Distillation removes all minerals from water, and the membrane methods of reverse osmosis and nanofiltration remove most, or virtually all, minerals. This results in demineralized water, which has not been proven to be healthier than drinking water. The world health organization investigated the health effects of demineralized water in 1982, and its experiments in humans found that demineralized water increased diuresis and the elimination of electrolytes, with decreased serum potassium concentration. magnesium, calcium, and other nutrients in water can help to protect against nutritional deficiency. Recommendations for magnesium have been put at a minimum of 10 mg/L with 20–30 mg/L optimum; for calcium a 20 mg/L minimum and a 40–80 mg/L optimum, and a total water hardness (adding magnesium and calcium) of 2–4 mmol/L. At water hardness above 5 mmol/L, higher incidence of gallstones, kidney stones, urinary stones, arthrosis, and arthropathies have been observed [Citation needed]. For fluoride the concentration recommended for dental health is 0.5–1.0 mg/L, with a maximum guideline value of 1.5 mg/L to avoid dental fluorosis.

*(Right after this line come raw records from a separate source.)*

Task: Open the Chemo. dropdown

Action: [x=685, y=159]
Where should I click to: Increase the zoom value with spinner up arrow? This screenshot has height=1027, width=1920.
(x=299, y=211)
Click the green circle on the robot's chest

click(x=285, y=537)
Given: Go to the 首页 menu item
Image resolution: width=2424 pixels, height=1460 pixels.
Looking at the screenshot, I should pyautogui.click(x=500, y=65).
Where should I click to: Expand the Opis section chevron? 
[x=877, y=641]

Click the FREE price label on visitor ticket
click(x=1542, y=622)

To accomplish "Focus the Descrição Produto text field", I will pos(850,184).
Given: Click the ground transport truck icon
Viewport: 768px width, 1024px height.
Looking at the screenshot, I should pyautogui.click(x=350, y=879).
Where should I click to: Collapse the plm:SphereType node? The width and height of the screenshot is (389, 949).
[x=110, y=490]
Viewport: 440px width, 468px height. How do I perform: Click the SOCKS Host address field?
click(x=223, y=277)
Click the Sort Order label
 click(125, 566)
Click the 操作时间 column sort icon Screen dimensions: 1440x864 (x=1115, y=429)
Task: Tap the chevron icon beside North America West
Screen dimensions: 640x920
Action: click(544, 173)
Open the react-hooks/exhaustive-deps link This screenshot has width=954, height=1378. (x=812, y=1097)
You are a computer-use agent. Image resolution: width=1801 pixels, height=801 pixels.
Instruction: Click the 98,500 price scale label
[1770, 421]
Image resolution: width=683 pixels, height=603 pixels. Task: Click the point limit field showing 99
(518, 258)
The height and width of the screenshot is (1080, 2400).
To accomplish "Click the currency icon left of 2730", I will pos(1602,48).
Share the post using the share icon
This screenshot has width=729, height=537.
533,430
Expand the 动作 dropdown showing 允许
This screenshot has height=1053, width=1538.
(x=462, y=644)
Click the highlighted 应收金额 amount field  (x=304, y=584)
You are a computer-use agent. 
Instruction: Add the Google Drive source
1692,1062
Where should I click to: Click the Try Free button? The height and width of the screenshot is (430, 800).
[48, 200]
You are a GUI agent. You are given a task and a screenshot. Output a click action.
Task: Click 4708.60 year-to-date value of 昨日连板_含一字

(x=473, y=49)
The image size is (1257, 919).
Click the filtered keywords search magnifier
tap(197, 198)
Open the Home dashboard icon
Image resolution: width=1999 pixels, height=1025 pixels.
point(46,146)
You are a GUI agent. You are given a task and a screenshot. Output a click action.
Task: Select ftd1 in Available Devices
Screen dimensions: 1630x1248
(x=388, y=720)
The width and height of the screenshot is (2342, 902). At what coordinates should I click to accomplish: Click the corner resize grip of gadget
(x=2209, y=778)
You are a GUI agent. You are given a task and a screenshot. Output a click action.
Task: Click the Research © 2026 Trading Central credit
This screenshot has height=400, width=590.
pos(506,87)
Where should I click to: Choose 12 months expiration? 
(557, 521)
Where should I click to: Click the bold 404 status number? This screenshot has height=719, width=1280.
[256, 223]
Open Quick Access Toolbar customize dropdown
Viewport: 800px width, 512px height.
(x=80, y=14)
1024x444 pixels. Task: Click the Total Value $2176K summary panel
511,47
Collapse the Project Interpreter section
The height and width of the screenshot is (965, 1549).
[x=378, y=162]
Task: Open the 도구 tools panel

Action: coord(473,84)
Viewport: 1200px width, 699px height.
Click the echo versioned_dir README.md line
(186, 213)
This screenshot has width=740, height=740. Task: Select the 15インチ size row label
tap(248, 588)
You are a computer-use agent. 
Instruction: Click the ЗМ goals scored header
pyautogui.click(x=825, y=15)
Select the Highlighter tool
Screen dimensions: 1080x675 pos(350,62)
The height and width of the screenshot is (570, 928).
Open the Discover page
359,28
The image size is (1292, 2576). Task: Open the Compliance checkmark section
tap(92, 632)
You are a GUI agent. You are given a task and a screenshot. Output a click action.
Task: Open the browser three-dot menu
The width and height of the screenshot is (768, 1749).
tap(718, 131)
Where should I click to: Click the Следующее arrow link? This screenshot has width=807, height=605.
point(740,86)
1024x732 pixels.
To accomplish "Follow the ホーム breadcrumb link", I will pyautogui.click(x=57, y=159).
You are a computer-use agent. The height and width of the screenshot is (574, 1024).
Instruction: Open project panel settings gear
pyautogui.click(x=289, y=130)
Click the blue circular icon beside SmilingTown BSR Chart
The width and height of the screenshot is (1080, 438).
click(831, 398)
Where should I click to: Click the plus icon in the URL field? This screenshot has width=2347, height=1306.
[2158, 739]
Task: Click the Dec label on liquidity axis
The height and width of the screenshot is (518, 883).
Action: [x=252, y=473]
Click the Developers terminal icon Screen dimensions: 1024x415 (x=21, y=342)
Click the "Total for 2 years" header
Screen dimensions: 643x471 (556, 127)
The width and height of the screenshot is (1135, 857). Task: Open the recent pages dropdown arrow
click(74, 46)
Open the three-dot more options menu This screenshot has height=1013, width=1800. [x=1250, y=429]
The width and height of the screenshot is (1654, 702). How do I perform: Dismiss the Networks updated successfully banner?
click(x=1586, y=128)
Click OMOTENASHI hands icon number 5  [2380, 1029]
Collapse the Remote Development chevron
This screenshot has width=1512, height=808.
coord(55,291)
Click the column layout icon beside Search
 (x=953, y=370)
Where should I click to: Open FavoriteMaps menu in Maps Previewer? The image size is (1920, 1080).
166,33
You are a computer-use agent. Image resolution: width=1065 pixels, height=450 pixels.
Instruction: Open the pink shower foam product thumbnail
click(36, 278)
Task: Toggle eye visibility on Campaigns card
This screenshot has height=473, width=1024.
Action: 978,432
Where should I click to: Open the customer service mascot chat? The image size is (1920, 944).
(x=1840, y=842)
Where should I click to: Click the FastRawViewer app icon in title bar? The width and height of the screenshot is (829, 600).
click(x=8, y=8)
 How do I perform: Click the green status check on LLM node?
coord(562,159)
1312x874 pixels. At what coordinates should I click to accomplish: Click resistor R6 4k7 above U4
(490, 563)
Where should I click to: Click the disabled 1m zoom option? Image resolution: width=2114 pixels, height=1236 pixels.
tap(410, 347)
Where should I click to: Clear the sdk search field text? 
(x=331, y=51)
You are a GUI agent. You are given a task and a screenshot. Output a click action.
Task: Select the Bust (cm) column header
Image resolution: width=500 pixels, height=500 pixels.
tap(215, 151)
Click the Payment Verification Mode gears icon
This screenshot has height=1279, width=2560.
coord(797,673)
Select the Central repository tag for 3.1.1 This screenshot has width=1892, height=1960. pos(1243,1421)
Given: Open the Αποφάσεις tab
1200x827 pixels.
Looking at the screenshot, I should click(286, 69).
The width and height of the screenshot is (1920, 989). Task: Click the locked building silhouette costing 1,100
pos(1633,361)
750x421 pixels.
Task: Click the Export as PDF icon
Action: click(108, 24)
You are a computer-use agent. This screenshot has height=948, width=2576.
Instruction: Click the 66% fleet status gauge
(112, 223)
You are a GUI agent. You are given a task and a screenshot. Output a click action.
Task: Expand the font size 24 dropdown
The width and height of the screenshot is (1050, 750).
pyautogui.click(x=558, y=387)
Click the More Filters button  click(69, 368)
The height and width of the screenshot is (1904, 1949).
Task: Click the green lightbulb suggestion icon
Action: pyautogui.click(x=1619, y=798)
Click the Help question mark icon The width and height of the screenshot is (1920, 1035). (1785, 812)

Water filtration devices are becoming increasingly common in households. Most of these devices do not distill water, though there continues to be an increase in consumer-oriented water distillers and reverse osmosis machines being sold and used. Municipal water supplies often have minerals added or have trace impurities at levels which are regulated to be safe for consumption. Much of these additional impurities, such as volatile organic compounds, fluoride, and an estimated 75,000+ other chemical compounds are not removed through conventional filtration; however, distillation and reverse osmosis eliminate nearly all of these impurities.
The drinking of purified water as a replacement for drinking water has been both advocated and discouraged for health reasons. Purified water lacks minerals and ions such as calcium that play key roles in biological functions such as in the nervous system homeostasis, and are normally found in potable water. The lack of naturally occurring minerals in distilled water has raised some concerns. The Journal of General Internal Medicine published a study on the mineral contents of different waters available in the US. The study found that “drinking water sources available to North Americans may contain high levels of calcium, magnesium, and sodium and may provide clinically important portions of the recommended dietary intake of these minerals”. It encouraged people to “check the mineral content of their drinking water, whether tap or bottled, and choose water most appropriate for their needs”. Since distilled water is devoid of minerals, mineral intake through diet is needed to maintain good health.
The consumption of hard water (water with minerals) is associated with beneficial cardiovascular effects. As noted in the American Journal of Epidemiology, consumption of hard drinking water is negatively correlated with atherosclerotic heart disease.